Hybrid fibre-coaxial (HFC) is a term that defines a network that incorporates both optical fiber and coaxial cable to create a broadband network. This technology allows access to broadband internet using existing CATV networks. Topology can be divided into two parts. The first one consists of connecting the subscriber via a coaxial cable and then the second one one, interconnects zonal fiber nodes. This Hybrid fibre-coaxial (HFC) technology begins to be implemented by operators of CATV, who may also provide cable television service annexed by the same means to transport the signal of broadband internet.
Hybrid fibre-coaxial (HFC) : Basic Description
Through the use of each of these technologies, the network is able to take advantage of the benefits and minimize the impact of the limitations inherited by each. The optical fiber provides the advantage of covering reasonably long distances with minimal amplification and signal regeneration. However, due to the nature of this technology, the cost and size of the optical multiplexers / demultiplexers rarely used to connect the nodes directly to customers. Instead, the optical fiber ends in a network element called “gateway”, which contains, at least, an optical transformer (normally two) which allows the transition of the signal at the coaxial cable network.

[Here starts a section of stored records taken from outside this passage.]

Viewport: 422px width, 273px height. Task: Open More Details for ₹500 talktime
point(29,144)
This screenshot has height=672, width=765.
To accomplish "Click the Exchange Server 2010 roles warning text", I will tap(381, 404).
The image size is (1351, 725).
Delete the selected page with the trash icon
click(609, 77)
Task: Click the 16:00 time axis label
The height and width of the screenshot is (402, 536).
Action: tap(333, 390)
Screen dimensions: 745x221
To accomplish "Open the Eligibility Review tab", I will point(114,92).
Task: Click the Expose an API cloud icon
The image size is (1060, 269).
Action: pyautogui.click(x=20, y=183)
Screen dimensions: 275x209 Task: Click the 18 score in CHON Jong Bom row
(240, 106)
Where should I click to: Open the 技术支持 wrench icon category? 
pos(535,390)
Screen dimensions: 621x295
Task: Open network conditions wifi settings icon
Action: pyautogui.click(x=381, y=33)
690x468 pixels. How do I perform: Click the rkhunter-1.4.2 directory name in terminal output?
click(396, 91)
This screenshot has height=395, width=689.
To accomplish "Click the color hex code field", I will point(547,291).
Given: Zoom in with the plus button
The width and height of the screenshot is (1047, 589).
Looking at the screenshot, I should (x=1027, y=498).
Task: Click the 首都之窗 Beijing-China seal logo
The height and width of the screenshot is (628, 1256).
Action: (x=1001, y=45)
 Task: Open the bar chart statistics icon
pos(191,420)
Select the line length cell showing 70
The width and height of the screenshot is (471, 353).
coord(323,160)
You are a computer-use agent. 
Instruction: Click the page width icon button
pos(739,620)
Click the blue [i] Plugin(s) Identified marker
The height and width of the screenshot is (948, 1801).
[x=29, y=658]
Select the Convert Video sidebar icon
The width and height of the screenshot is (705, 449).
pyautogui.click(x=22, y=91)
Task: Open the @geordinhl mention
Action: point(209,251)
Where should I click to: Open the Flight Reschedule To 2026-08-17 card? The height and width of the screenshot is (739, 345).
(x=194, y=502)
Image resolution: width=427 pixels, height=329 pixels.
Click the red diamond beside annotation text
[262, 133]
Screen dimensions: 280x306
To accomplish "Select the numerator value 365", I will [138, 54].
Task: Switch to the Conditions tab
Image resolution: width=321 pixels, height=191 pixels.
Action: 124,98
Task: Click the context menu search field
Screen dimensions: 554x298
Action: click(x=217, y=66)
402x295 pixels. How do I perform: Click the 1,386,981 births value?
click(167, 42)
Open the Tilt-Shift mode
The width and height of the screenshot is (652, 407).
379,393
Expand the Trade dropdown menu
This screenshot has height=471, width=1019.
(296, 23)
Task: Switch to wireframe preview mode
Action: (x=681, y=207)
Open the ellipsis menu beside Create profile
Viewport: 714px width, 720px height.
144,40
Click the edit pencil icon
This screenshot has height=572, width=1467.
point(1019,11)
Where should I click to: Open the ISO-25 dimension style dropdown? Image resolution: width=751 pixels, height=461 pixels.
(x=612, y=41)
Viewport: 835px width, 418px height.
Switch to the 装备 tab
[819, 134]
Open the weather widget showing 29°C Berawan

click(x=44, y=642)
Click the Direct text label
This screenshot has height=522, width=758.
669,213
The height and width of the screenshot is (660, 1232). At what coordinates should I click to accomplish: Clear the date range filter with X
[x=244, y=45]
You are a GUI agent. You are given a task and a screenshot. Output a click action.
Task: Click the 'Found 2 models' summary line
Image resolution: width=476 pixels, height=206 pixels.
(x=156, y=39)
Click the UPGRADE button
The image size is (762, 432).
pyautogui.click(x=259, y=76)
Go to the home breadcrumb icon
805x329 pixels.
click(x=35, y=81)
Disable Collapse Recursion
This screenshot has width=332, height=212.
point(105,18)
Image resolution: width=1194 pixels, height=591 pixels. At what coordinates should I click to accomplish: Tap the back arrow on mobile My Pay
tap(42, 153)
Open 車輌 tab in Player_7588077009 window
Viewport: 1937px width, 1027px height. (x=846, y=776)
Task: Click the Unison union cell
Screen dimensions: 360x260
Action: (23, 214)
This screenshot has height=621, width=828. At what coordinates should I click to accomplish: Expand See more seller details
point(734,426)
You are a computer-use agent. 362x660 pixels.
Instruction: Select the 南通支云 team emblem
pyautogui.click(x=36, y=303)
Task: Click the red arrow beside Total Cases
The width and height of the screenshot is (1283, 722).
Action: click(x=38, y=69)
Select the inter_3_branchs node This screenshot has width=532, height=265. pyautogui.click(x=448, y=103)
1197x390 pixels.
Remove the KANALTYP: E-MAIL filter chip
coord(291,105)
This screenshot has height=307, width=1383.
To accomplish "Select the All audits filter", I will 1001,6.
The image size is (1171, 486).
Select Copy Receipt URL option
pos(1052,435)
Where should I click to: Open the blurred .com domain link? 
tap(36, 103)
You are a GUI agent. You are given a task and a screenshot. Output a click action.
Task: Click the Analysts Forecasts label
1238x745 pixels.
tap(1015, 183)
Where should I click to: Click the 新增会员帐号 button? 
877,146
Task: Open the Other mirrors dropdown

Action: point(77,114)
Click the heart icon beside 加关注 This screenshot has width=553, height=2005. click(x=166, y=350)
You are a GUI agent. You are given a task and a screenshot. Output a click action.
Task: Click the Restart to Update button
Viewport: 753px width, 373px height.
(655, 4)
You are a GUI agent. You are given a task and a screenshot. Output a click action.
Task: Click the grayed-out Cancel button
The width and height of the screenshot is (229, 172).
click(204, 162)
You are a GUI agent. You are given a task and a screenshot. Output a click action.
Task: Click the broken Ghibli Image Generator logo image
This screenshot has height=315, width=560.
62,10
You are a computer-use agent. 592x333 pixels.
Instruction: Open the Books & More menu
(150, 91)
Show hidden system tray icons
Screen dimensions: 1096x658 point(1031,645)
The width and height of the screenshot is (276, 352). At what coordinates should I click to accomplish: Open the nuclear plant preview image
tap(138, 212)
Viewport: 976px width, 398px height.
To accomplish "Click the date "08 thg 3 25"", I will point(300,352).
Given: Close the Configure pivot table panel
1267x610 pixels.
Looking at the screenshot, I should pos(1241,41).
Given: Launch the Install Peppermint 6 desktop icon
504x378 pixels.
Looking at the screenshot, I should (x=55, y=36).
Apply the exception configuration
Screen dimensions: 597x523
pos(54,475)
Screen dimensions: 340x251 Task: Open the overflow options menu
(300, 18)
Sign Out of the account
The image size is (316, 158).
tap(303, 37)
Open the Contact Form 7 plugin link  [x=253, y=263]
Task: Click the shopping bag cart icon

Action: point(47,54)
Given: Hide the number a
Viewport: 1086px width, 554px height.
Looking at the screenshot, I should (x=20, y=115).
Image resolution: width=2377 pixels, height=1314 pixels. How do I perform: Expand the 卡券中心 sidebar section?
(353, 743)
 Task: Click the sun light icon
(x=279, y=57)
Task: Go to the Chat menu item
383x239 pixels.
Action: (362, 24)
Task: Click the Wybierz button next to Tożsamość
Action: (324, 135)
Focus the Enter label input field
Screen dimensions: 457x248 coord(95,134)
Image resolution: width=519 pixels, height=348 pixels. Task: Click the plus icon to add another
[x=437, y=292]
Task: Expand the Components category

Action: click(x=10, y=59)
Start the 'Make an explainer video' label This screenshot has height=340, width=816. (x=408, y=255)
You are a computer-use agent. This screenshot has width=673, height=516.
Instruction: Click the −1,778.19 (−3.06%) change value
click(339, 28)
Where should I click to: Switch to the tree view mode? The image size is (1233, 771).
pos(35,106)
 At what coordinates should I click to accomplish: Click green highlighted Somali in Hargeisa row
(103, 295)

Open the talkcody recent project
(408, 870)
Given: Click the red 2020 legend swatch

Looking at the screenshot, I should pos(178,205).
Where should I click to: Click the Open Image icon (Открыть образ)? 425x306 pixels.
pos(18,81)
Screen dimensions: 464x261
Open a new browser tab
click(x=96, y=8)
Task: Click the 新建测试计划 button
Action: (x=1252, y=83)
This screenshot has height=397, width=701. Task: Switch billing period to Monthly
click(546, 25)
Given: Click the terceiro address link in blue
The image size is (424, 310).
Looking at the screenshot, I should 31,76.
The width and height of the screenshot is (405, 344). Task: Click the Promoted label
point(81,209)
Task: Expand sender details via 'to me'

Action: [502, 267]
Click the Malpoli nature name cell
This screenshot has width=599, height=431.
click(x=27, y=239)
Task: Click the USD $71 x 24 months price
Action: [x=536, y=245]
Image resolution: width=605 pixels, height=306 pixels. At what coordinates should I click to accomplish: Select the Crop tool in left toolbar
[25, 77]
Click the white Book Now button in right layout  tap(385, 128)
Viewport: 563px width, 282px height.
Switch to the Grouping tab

The coaxial cable provides a capacity of considerable bandwidth, while also allowing the signal to be removed and inserted with minimal interference to any client or team. The limitations of this system is that, sometimes the signal needs to be amplified and also it is susceptible to interference.
Hybrid fibre-coaxial (HFC) : Supported Services and Other Points
Unless technically required, there is no need to know more about Hybrid fibre-coaxial (HFC) in depth by an average user. These networks can now not only used to transmit cable television (video), but also data (Internet), telephony (Voice), among the other corporate services. Supported services are as follows :
- Distribution analog and digital terrestrial TV
- Distribution of FM radio channels
- Integrated Telephony
- Pay per view (PPV) and Video on Demand (VoD)
- Internet access
- Interactive video games
- Access to databases
- Video Phone
- E-commerce, teleadministration, telemedicine etc.
- Internet access via TV, TV portals
Digital subscriber line (DSL) is a technology used by traditional telephone companies to deliver advanced services (high-speed data and sometimes video) over twisted pair copper telephone wires. It typically has lower data carrying capacity than HFC networks and data speeds can be range-limited by line lengths and quality.